La storia è quella di Salvatore Bruno Todaro (Messina, 16 settembre 1908 – al largo di La Galite, Tunisia, 14 dicembre 1942, qui interpretato da Pierfrancesco Favino), comandante di sommergibili della Regia Marina durante la Seconda Guerra mondiale, e di una sua impresa, la vicenda del piroscafo belga Kabalo, cominciata nella notte del 16 ottobre 1940 con l’affondamento del cargo e la raccolta di 26 naufraghi, un fatto che storicamente meritò il disprezzo del comandante in capo dei sommergibilisti tedeschi, l’ammiraglio Karl Dönitz, cui Todaro rispose: “Gli altri non hanno, come me, duemila anni di civiltà sulle spalle”. Ed è a questa civiltà che il film faticosamente si ispira, ma ci sono momenti in cui il regista proprio non sa far cinema: pensiamo a quando il sommergibile passa in mezzo alle navi inglesi da combattimento, con i cannoni spenti per appoggiare l’azione di salvataggio dei naufraghi fatta da Todaro, un momento che sarebbe potuto essere epico, da cantare; pensiamo a quanto ha fatto, commuovendo, Sergej Michajlovič Ėjzenštejn ne ‘La corazzata Potëmkin’, quando la nave passa indenne e rispettata in mezzo alle navi nemiche.
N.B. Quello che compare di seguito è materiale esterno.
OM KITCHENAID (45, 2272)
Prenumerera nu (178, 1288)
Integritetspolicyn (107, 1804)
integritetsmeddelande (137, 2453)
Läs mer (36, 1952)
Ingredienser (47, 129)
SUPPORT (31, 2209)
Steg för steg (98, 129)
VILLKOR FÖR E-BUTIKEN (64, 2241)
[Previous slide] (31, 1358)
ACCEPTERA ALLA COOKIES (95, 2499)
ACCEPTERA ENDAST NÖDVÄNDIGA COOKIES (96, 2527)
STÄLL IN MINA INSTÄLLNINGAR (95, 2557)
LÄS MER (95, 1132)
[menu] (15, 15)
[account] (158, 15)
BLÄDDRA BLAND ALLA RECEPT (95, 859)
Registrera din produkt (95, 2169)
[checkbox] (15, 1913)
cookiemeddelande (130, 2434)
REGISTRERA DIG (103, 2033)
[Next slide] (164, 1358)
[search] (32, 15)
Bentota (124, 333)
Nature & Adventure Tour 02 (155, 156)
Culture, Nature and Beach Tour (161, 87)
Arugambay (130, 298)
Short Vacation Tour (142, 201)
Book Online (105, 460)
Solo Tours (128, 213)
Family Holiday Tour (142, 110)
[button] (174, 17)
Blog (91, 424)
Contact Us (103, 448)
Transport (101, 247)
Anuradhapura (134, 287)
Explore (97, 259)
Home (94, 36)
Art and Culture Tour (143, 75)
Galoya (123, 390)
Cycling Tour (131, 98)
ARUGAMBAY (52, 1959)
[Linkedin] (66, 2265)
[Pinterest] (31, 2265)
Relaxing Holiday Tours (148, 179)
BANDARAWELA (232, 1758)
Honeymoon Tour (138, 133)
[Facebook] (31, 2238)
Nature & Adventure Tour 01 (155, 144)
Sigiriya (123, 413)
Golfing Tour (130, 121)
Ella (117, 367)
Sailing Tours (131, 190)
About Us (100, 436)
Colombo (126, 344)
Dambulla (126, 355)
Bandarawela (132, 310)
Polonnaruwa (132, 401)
Là si resta commossi, ma Edoardo De Angelis riesce anche a ridicolizzare una donna, la moglie del Todaro, presentandola tette al vento con il berretto del marito: semplicemente volgare.

Un solo applauso

Forse De Angelis voleva imitare Liliana Cavani e quell’immagine diventata mito di Charlotte Rampling ne ‘Il portiere di notte’, e non c’è riuscito. E la stessa regista Liliana Cavani, qui fuori concorso con ‘L’ordine del tempo”, tratto dall’omonimo libro di Carlo Rovelli, si è impantanata in un noioso e verboso teatro da camera che nulla lascia intravedere della sua splendida carriera.

Certo, a novant’anni racconta il timore di morire, ma il suo dire si perde anche per un gruppo di attori in vacanza, incapaci di dare peso al loro, di dire. Eppure è proprio lei che ci aveva emozionato con il suo ‘Galileo’ e i suoi ‘Cannibali’. Purtroppo il tempo non sempre è galantuomo. E allora, un applauso lo abbiamo fatto lo stesso, unici in sala.